[Start of Attachment]
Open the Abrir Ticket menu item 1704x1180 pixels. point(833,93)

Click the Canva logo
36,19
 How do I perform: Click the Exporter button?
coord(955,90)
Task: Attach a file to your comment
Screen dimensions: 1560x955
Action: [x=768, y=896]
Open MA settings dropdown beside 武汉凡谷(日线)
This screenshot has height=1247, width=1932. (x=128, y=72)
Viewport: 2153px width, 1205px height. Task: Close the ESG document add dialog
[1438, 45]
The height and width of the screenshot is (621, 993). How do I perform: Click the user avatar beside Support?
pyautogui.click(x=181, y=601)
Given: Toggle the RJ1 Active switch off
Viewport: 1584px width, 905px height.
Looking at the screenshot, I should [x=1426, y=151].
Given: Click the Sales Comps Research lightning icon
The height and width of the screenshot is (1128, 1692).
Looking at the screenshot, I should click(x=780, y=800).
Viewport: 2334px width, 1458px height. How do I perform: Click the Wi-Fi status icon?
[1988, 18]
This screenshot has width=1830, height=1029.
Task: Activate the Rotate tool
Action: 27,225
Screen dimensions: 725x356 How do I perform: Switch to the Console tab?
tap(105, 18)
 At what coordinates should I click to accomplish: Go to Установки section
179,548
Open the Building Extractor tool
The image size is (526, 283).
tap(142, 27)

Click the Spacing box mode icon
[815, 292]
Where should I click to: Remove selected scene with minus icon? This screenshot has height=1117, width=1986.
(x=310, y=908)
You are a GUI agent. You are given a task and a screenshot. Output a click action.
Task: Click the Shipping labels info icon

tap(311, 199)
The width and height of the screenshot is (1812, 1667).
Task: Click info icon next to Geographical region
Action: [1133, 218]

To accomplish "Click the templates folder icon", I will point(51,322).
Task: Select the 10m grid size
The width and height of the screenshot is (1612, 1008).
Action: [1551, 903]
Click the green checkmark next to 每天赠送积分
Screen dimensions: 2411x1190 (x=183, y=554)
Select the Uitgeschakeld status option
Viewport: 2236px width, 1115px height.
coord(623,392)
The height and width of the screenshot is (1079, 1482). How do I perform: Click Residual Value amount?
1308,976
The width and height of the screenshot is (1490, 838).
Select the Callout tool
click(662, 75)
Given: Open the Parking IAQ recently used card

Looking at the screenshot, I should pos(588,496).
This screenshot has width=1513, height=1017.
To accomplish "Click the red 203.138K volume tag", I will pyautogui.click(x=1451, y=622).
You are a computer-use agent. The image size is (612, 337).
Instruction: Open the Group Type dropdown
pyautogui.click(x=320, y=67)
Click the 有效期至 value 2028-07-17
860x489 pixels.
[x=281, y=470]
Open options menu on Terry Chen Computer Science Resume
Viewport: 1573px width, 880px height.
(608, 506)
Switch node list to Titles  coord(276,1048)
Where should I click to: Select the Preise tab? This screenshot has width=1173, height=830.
[End of Attachment]
* _Work instructions_
What are the lines above that hold the string "will"? Copy them.

* _Task result_
To accomplish "Click the templates folder icon", I will point(51,322).
To accomplish "Click the red 203.138K volume tag", I will pyautogui.click(x=1451, y=622).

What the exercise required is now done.